Taking apart
Vesalius
Vesalius revolutionised anatomy. Dissecting in person, inventing or borrowing new instruments at need, he inventing much of the technique (for instance, the mounting of skeletons) which is still used.  The feature of his book De Fabrica Corporis was its wonderful illustrations. In the Middle Ages there had arisen a tradition of manuscript anatomical sheets. These were what we should call mere diagrams, the body being shown in a squatting posture with indications of the correspondence of the parts of this " microcosm " with those of the " macrocosm " (the universe). Bones, muscles, arteries, veins, nerves, and sometimes reproductive organs, were put on separate diagrams. They were grossly inaccurate, but the point here is rather that they were diagrams, not naturalistic plates. These latter were the innovation of Vesalius in anatomy and of the " German fathers " in botany. It was an essential advance, but it must be noted that it was only a preparatory one. At the present time, both kinds of illustration are used, diagrams having returned for many purposes.

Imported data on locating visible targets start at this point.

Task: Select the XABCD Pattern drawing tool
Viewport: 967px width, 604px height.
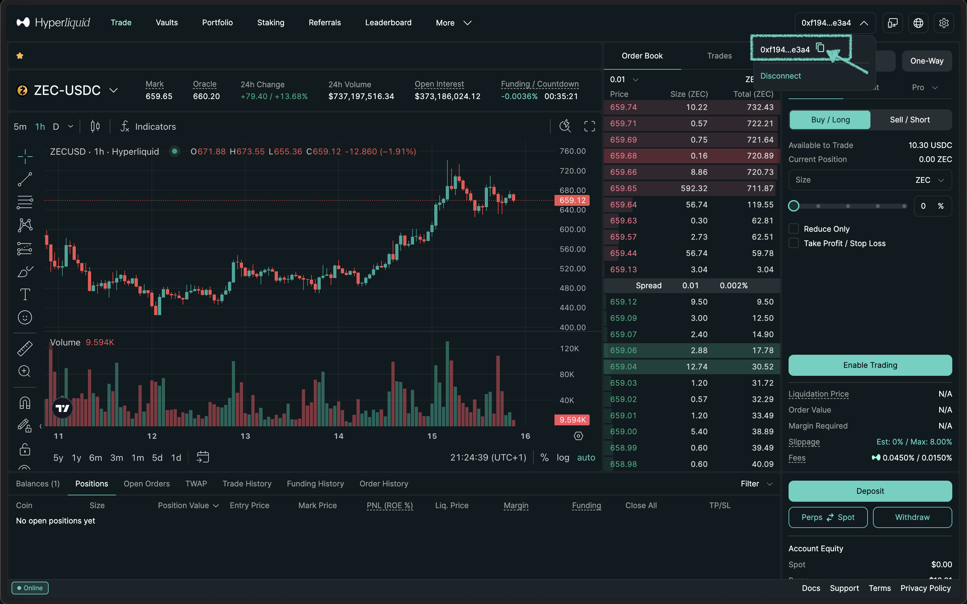Action: click(25, 225)
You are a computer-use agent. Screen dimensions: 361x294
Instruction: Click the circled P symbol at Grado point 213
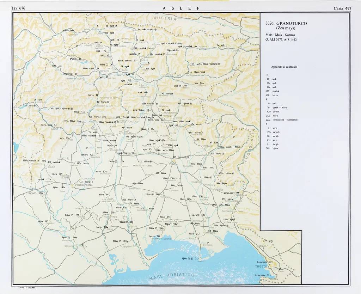189,258
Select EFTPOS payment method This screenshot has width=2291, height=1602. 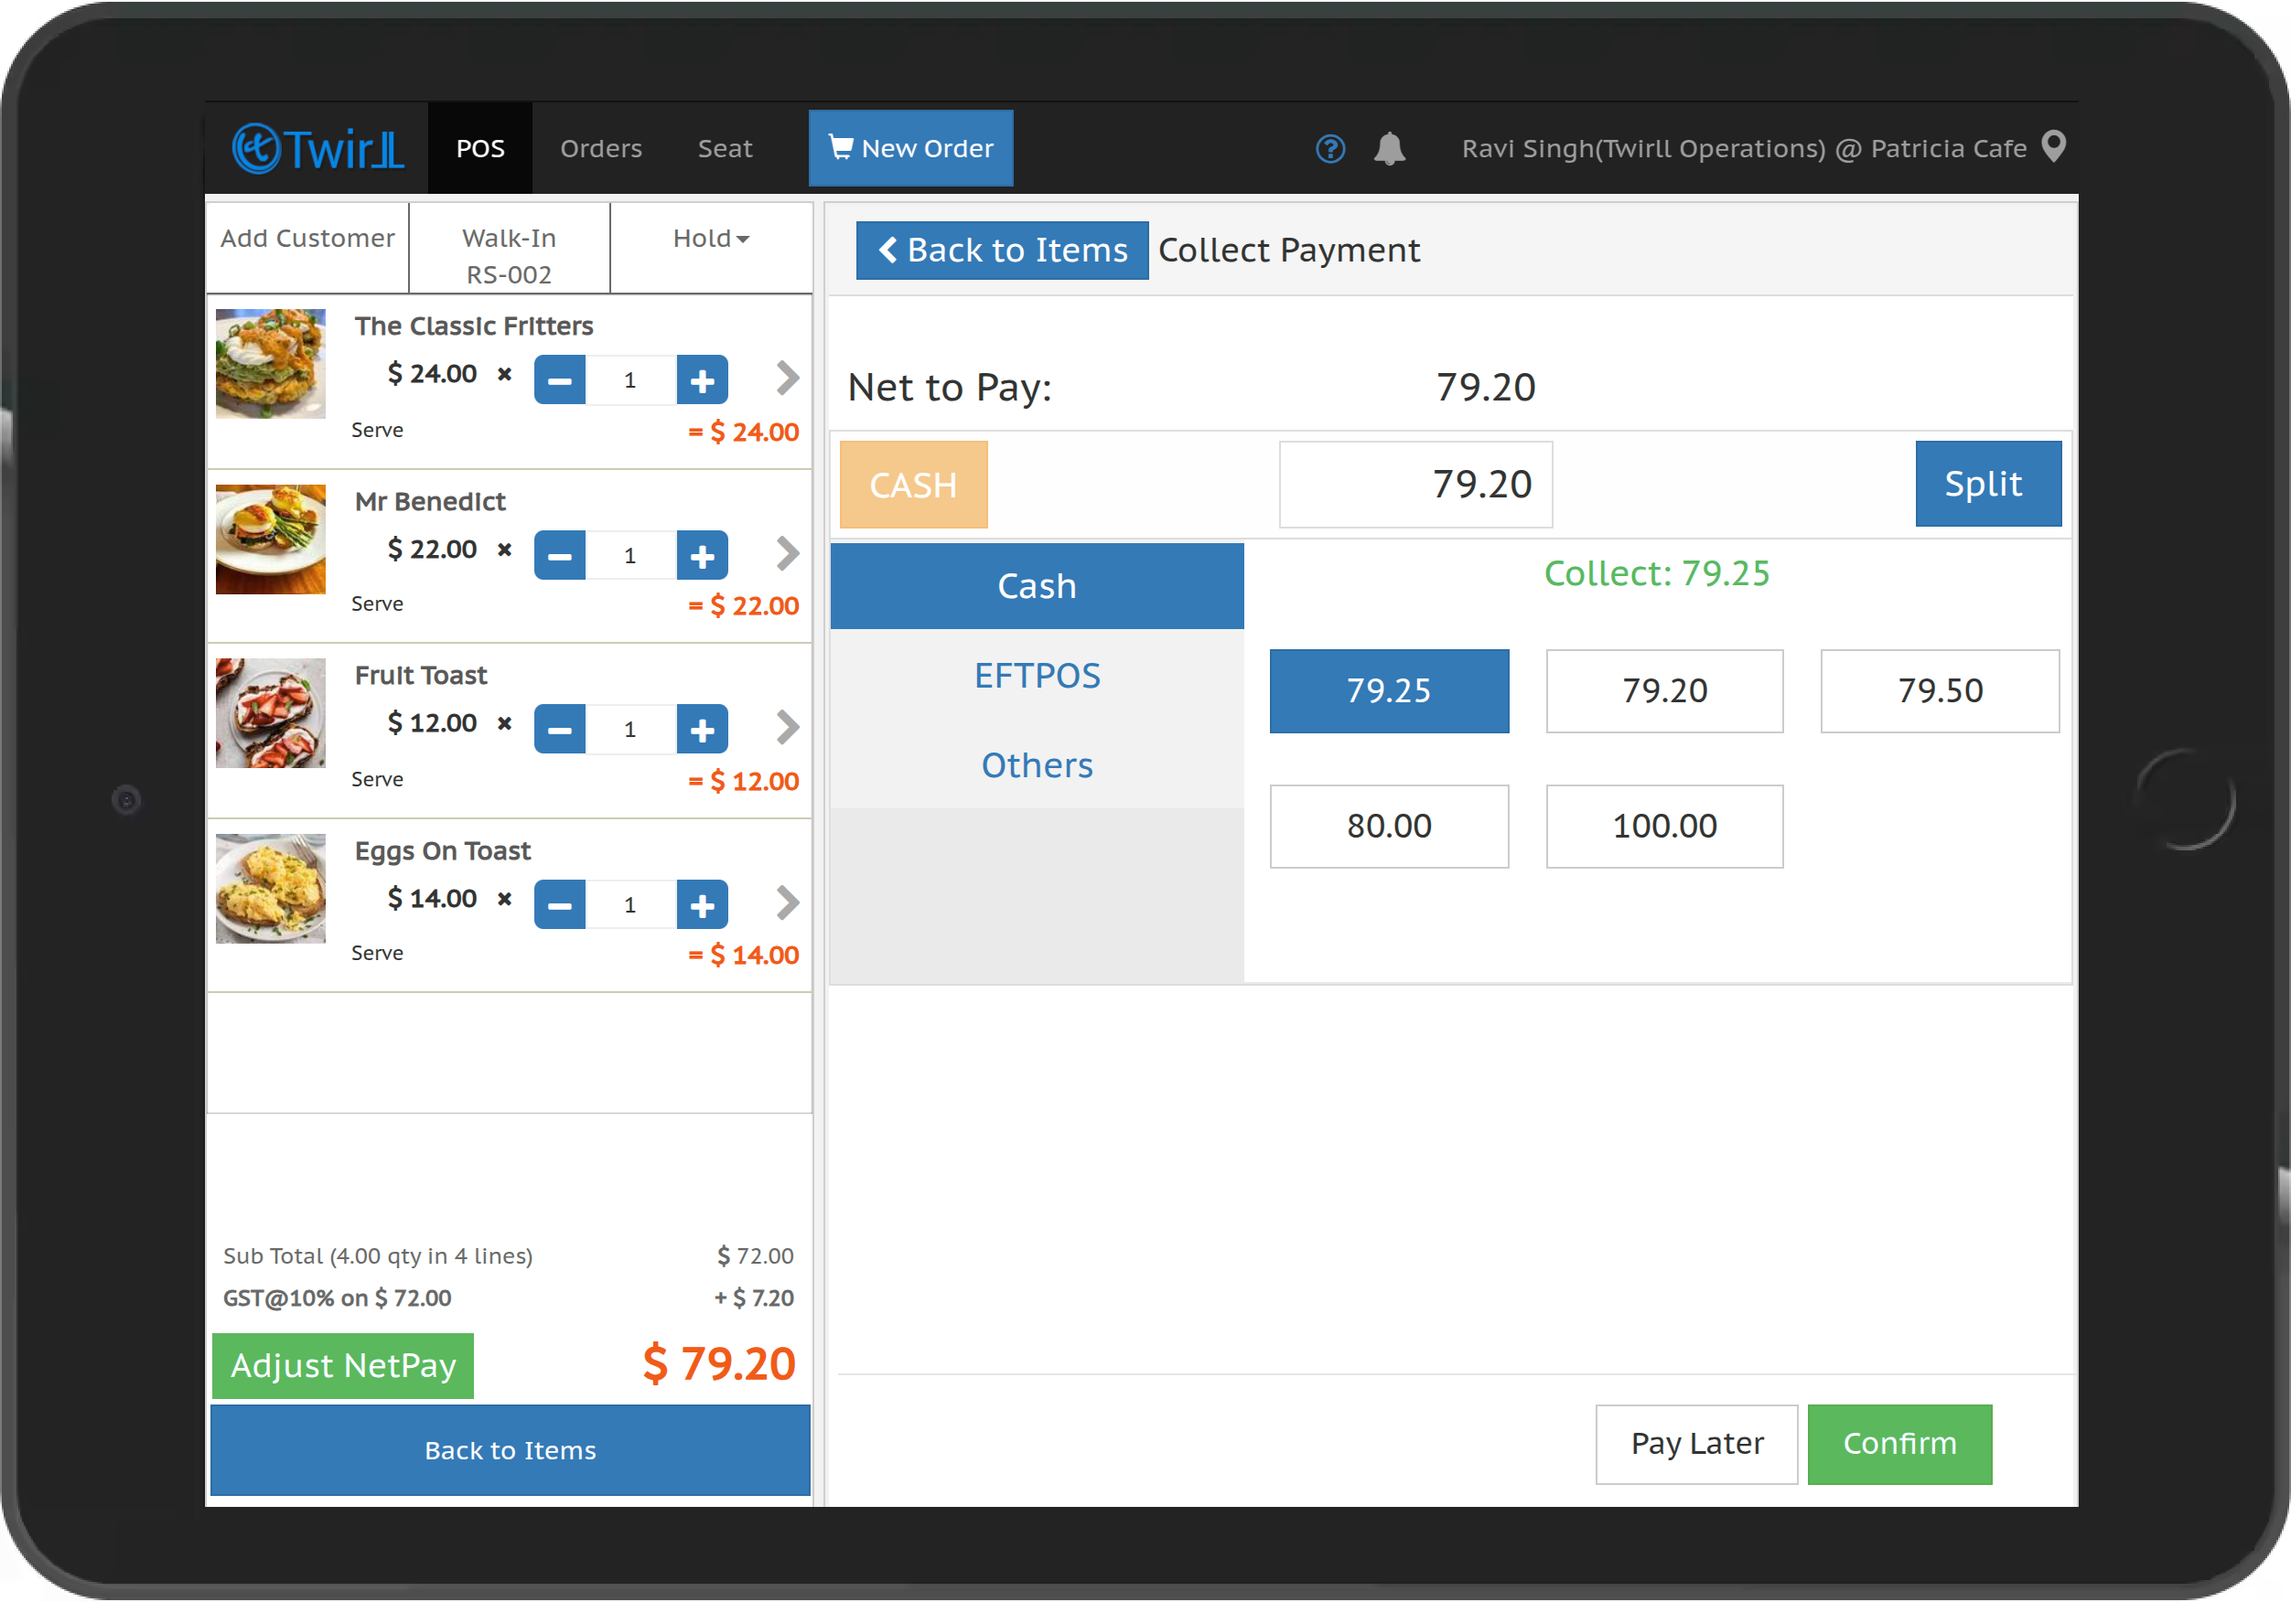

In the illustrations drawn for Vesalius there is no lack of life ; but this is itself due to a touch of the abstract—to the vivid sense of the body as a living, functioning whole which is impressed on them.  This Renaissance perception was not far from the modern ideas of organism. It was also beginning to be develop to two related ones : the growth of the individual —embryology— and the comparison of man with other animals—comparative anatomy.